Truck crash injuries are on the rise. The most recent National Highway Traffic Safety Administration report found that truck crash injuries increased by 18 percent, from 88,000 reported injuries in 2011 to 104,000 in 2012. Truck accidents also led to nearly 4,000 deaths in 2012.
But what should those who may be injured in a truck accident consider know about their potential legal options? Here are a few points to consider:
You may be able to sue even if you were partially responsible for the accident. In many states, you may still be awarded compensation in a negligence lawsuit even for accidents in which you were partially at fault. In states that follow the pure comparative fault rule, you may still recover for a portion of your damages even if you were 99 percent at fault. More common, however, are states that follow a modified comparative fault rule in which those who are less than 50 percent responsible for their own injuries (51 percent in other states) can still recover for the portion of their damages caused by another party.

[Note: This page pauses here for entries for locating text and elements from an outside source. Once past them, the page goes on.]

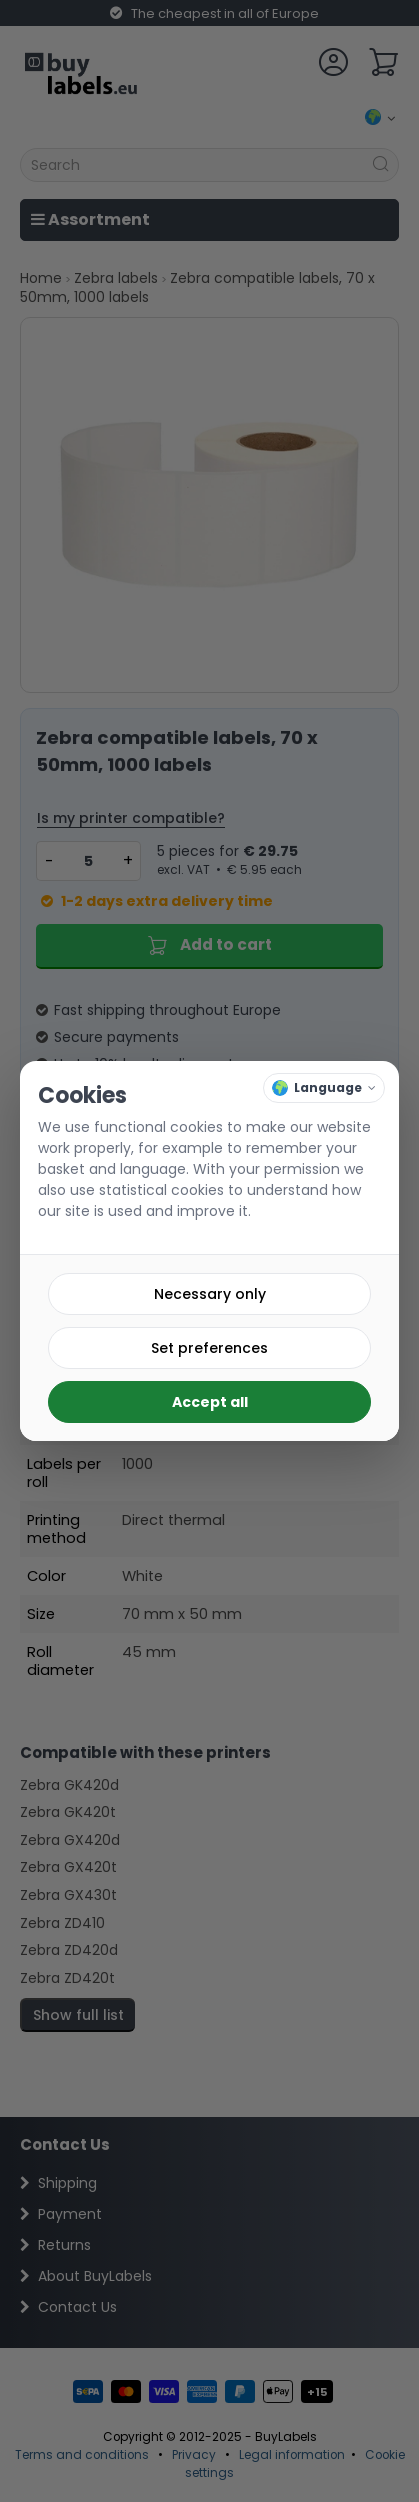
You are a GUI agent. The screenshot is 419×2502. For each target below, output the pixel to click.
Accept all (210, 1402)
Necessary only (210, 1294)
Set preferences (209, 1348)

There are probably several potential defendants. In truck accident cases, the potential defendants often include more than just the driver of the truck. Other parties that may be sued include trucking companies, employers, and insurance companies.
Your recovery may depend on the severity of your injuries. If an accident is relatively minor or no serious injuries were suffered by those involved, it may be difficult to prove other damages such as pain, mental suffering, or loss of companionship.